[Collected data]
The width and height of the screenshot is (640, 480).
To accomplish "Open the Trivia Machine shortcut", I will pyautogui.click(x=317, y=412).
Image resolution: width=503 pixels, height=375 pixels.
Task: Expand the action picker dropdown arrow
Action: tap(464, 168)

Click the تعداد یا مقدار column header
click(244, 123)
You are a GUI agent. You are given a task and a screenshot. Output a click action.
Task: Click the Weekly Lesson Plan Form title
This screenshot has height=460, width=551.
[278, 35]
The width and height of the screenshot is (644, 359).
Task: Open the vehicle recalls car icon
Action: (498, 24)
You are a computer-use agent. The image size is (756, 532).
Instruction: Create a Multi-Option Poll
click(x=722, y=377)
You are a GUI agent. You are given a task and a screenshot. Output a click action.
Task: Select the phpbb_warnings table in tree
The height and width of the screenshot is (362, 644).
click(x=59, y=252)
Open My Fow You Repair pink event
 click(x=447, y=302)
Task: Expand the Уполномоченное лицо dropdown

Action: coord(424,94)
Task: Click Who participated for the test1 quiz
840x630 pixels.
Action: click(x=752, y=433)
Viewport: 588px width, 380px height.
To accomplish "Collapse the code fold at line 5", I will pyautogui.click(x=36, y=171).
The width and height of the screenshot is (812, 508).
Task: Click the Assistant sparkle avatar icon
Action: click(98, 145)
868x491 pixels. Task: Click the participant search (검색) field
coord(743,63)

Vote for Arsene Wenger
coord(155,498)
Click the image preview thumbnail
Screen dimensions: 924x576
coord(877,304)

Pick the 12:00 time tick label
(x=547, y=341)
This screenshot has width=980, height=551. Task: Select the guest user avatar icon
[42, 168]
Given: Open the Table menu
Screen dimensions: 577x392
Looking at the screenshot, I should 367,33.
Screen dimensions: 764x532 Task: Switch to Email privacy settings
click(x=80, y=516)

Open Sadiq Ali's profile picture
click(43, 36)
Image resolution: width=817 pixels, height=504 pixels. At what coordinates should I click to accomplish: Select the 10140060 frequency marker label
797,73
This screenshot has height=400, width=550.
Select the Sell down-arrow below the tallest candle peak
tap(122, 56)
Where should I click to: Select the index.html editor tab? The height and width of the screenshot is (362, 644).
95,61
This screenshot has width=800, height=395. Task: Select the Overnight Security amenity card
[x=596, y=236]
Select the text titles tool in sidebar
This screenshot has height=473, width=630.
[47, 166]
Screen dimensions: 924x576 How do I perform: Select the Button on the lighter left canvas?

### Task item
The records need to be reproduced in their entirety, word for word.

### Worked solution
The width and height of the screenshot is (640, 480).
To accomplish "Open the Trivia Machine shortcut", I will pyautogui.click(x=317, y=412).
Image resolution: width=503 pixels, height=375 pixels.
Task: Expand the action picker dropdown arrow
Action: tap(464, 168)

Click the تعداد یا مقدار column header
click(244, 123)
You are a GUI agent. You are given a task and a screenshot. Output a click action.
Task: Click the Weekly Lesson Plan Form title
This screenshot has height=460, width=551.
[278, 35]
The width and height of the screenshot is (644, 359).
Task: Open the vehicle recalls car icon
Action: (498, 24)
You are a computer-use agent. The image size is (756, 532).
Instruction: Create a Multi-Option Poll
click(x=722, y=377)
You are a GUI agent. You are given a task and a screenshot. Output a click action.
Task: Select the phpbb_warnings table in tree
The height and width of the screenshot is (362, 644).
click(x=59, y=252)
Open My Fow You Repair pink event
 click(x=447, y=302)
Task: Expand the Уполномоченное лицо dropdown

Action: coord(424,94)
Task: Click Who participated for the test1 quiz
840x630 pixels.
Action: click(x=752, y=433)
Viewport: 588px width, 380px height.
To accomplish "Collapse the code fold at line 5", I will pyautogui.click(x=36, y=171).
The width and height of the screenshot is (812, 508).
Task: Click the Assistant sparkle avatar icon
Action: click(98, 145)
868x491 pixels. Task: Click the participant search (검색) field
coord(743,63)

Vote for Arsene Wenger
coord(155,498)
Click the image preview thumbnail
Screen dimensions: 924x576
coord(877,304)

Pick the 12:00 time tick label
(x=547, y=341)
This screenshot has width=980, height=551. Task: Select the guest user avatar icon
[42, 168]
Given: Open the Table menu
Screen dimensions: 577x392
Looking at the screenshot, I should 367,33.
Screen dimensions: 764x532 Task: Switch to Email privacy settings
click(x=80, y=516)

Open Sadiq Ali's profile picture
click(43, 36)
Image resolution: width=817 pixels, height=504 pixels. At what coordinates should I click to accomplish: Select the 10140060 frequency marker label
797,73
This screenshot has height=400, width=550.
Select the Sell down-arrow below the tallest candle peak
tap(122, 56)
Where should I click to: Select the index.html editor tab? The height and width of the screenshot is (362, 644).
95,61
This screenshot has width=800, height=395. Task: Select the Overnight Security amenity card
[x=596, y=236]
Select the text titles tool in sidebar
This screenshot has height=473, width=630.
[47, 166]
Screen dimensions: 924x576 How do I perform: Select the Button on the lighter left canvas?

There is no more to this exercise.